YOUR ASSIGNMENT ▸
Across the data below, count every line where the string "computer" appears. Answer with the number alone.

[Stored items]
______

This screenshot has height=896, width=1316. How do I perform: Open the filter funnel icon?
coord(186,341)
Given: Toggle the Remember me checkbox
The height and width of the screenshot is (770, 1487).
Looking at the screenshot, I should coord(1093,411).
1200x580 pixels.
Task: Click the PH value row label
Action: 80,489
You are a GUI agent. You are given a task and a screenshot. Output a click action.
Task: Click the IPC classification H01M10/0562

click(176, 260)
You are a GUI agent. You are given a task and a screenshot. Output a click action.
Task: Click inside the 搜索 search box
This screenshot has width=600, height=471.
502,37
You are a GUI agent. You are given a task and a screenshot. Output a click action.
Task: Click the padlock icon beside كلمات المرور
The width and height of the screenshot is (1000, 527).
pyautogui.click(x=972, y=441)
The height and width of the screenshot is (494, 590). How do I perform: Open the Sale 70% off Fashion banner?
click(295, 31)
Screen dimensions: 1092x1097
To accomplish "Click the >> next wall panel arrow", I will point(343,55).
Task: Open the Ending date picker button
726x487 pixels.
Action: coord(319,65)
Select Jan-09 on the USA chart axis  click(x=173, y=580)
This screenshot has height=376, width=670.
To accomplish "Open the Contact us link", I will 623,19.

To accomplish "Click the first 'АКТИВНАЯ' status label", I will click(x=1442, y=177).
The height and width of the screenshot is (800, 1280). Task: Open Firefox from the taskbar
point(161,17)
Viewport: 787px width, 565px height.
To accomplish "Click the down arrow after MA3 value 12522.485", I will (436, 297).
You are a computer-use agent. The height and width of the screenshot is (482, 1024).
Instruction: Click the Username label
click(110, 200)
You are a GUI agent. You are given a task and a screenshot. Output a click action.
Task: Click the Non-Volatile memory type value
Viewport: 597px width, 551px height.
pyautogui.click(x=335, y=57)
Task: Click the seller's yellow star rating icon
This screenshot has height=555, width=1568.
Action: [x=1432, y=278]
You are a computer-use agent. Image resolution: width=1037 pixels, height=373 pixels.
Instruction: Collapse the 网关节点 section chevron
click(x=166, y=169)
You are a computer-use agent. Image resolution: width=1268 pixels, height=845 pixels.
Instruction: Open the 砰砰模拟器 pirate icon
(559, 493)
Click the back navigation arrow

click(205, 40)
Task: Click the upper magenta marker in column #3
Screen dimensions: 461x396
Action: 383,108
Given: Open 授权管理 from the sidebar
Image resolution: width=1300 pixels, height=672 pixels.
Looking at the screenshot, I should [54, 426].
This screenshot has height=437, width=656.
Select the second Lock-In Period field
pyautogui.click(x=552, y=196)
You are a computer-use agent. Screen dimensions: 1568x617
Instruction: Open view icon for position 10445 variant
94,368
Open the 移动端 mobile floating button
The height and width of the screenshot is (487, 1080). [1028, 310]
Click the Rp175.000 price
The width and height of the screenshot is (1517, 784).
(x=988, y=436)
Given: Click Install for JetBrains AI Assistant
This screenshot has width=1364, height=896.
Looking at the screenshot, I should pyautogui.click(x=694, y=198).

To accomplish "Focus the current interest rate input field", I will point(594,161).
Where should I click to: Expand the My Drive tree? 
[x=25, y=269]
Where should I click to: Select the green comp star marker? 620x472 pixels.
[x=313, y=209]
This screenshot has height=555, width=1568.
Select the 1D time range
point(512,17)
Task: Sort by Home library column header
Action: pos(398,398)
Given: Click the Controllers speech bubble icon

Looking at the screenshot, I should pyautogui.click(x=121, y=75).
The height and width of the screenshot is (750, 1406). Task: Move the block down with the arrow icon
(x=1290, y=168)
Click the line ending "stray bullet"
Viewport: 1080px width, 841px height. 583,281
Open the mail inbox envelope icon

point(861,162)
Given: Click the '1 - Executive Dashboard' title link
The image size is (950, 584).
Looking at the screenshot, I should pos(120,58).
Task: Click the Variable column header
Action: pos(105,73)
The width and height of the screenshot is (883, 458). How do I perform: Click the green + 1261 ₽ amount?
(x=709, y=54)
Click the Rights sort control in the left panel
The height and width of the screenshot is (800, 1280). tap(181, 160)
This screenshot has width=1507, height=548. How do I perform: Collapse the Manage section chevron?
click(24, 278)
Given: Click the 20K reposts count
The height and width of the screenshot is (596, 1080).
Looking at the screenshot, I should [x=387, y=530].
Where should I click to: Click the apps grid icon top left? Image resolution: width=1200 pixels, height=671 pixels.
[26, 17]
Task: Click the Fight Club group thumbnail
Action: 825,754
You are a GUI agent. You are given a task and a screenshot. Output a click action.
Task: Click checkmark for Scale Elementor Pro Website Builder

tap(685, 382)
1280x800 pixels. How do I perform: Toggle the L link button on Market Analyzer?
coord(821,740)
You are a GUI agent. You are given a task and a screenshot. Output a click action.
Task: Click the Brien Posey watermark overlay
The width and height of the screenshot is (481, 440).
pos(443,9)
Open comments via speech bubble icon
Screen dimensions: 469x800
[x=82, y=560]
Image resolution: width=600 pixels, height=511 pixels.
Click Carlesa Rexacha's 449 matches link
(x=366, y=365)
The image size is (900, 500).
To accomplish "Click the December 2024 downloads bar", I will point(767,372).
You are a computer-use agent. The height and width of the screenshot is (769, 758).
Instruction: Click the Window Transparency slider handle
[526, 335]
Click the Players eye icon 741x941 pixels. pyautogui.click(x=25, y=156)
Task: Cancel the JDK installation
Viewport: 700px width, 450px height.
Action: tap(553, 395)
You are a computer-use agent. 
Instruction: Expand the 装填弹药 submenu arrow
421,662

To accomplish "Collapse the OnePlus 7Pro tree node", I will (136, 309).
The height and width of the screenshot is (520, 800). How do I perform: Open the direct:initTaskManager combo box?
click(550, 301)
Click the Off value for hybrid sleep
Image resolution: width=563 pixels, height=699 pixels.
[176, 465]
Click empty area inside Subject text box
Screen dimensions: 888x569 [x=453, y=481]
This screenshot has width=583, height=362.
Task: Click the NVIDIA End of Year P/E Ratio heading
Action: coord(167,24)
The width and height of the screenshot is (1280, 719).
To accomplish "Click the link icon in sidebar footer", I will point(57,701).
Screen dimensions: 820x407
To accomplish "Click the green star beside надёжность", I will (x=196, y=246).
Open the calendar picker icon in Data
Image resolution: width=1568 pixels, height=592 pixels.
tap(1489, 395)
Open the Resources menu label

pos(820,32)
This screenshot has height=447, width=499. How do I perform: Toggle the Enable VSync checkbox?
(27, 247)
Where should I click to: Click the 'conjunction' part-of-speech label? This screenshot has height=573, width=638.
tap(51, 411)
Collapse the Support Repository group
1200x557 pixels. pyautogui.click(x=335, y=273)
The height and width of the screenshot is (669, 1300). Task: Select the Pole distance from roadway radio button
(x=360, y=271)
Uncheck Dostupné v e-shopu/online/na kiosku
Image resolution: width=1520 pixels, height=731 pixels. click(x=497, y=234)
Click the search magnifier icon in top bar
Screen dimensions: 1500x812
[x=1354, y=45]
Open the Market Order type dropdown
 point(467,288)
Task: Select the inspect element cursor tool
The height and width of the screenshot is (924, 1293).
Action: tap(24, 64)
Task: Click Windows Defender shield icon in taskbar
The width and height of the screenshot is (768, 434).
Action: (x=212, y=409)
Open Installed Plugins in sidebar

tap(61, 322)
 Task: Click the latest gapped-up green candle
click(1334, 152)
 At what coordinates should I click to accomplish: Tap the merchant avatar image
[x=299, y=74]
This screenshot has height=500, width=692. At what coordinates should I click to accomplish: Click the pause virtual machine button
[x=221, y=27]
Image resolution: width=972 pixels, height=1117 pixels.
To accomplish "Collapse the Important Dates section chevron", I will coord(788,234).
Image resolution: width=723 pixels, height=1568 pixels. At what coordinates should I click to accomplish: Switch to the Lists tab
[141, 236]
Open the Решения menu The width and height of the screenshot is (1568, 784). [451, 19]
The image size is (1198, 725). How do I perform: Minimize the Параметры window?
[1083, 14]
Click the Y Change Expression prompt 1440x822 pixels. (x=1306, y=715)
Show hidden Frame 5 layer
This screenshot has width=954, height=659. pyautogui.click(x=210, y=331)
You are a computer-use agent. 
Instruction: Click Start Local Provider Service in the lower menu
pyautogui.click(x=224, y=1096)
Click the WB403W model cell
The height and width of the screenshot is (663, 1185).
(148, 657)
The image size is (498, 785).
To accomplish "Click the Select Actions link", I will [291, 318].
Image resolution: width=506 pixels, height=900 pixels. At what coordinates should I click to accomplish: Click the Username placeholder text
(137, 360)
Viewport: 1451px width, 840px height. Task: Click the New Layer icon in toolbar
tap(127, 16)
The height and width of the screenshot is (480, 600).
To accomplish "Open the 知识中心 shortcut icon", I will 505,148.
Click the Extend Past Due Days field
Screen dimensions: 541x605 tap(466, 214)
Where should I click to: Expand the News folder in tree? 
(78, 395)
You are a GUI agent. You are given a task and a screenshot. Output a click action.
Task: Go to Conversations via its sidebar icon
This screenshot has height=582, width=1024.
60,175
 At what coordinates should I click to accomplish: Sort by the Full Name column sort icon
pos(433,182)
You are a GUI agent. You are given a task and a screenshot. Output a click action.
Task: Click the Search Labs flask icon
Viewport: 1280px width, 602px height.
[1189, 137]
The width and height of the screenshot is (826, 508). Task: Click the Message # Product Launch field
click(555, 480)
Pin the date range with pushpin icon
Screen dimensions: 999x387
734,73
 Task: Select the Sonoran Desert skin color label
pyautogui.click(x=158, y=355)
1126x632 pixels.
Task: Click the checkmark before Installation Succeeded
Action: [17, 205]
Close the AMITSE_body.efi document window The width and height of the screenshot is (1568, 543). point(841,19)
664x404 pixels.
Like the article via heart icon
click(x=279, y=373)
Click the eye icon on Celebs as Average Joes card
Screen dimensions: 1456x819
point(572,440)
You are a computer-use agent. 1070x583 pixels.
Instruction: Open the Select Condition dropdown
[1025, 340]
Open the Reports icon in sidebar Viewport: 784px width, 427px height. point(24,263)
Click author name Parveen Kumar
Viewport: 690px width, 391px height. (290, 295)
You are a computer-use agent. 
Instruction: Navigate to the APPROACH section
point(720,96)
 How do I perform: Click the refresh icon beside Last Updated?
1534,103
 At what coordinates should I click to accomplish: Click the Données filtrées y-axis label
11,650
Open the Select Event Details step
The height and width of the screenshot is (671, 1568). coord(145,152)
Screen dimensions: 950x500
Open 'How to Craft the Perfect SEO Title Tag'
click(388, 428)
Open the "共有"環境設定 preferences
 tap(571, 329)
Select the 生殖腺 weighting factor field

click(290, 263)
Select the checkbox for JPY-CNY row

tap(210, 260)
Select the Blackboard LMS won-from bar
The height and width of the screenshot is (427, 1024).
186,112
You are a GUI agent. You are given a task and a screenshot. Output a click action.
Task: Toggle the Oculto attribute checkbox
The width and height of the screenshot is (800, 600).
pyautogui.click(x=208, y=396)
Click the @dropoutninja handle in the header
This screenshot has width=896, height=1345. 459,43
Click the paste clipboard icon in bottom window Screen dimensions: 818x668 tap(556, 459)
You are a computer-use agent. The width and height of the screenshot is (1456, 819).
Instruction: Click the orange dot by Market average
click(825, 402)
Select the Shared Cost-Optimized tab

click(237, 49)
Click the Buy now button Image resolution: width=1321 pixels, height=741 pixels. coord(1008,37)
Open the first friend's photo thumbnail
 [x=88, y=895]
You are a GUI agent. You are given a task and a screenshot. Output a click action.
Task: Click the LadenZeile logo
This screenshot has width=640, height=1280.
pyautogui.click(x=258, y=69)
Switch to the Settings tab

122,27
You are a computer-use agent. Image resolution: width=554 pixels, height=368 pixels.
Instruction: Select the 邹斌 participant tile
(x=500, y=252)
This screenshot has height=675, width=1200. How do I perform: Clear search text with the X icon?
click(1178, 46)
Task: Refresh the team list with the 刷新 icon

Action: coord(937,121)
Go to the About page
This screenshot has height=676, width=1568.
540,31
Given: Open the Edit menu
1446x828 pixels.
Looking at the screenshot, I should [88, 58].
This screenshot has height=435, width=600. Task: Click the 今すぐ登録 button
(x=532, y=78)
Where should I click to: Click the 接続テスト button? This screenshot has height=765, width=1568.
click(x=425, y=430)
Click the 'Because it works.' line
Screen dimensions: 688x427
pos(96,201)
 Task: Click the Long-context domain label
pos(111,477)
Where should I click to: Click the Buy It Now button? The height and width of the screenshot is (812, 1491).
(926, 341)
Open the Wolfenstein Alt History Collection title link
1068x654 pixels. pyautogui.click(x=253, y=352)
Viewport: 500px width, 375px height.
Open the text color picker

______

TASK OUTPUT ▸
11